Objective: Can you render every item below as a numbered list, with blank lines dropped and the pictures left out of your answer?

### Stored records ###

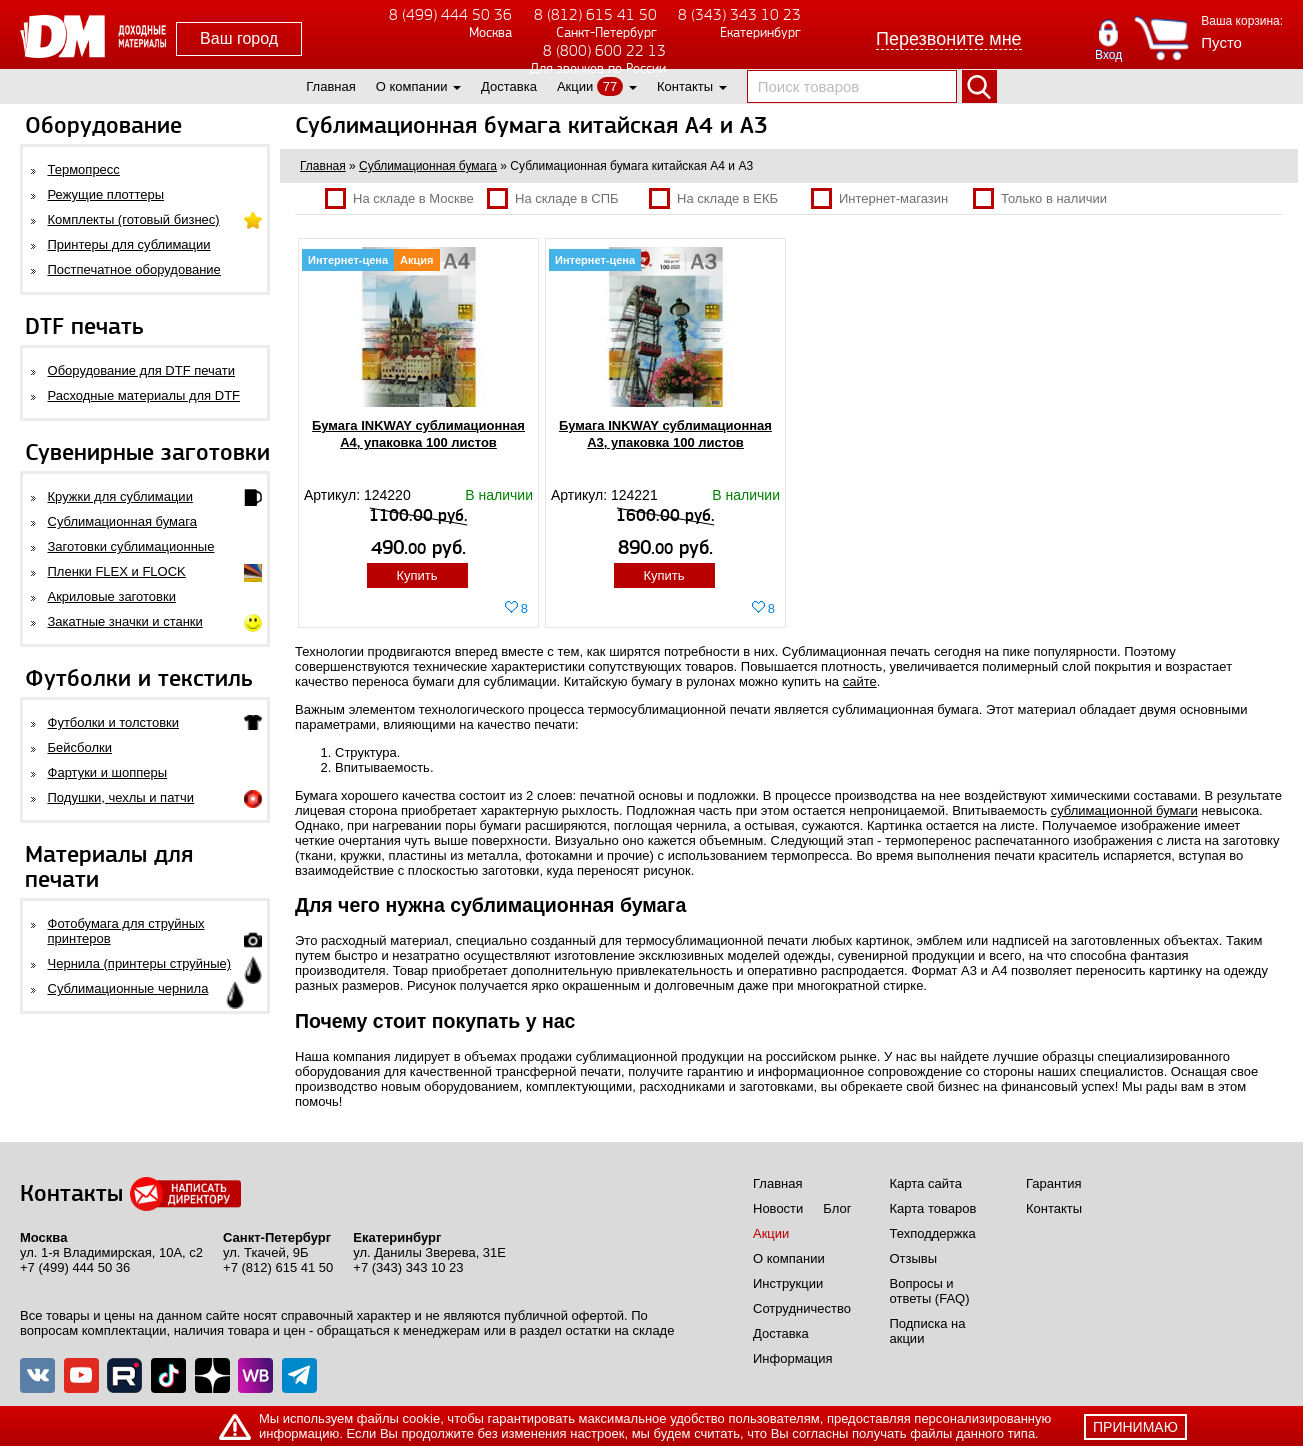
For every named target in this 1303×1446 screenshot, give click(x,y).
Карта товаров (933, 1208)
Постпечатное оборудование (134, 269)
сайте (860, 681)
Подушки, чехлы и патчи (121, 797)
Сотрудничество (802, 1308)
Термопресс (84, 169)
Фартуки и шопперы (108, 772)
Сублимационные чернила (128, 988)
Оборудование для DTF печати (142, 370)
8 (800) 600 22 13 (604, 50)
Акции (575, 86)
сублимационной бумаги (1124, 810)
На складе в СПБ (553, 198)
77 (610, 86)
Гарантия (1053, 1183)
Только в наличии (1040, 198)
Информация (793, 1358)
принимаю (1135, 1427)
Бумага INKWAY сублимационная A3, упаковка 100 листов (665, 434)
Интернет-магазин (879, 198)
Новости (778, 1208)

###

Output of the task:
1. For every named target in this 1303×1446 screenshot, give click(x,y).
2. Карта товаров (933, 1208)
3. Постпечатное оборудование (134, 269)
4. сайте (860, 681)
5. Подушки, чехлы и патчи (121, 797)
6. Сотрудничество (802, 1308)
7. Термопресс (84, 169)
8. Фартуки и шопперы (108, 772)
9. Сублимационные чернила (128, 988)
10. Оборудование для DTF печати (142, 370)
11. 8 (800) 600 22 13 (604, 50)
12. Акции (575, 86)
13. сублимационной бумаги (1124, 810)
14. На складе в СПБ (553, 198)
15. 77 (610, 86)
16. Гарантия (1053, 1183)
17. Только в наличии (1040, 198)
18. Информация (793, 1358)
19. принимаю (1135, 1427)
20. Бумага INKWAY сублимационная A3, упаковка 100 листов (665, 434)
21. Интернет-магазин (879, 198)
22. Новости (778, 1208)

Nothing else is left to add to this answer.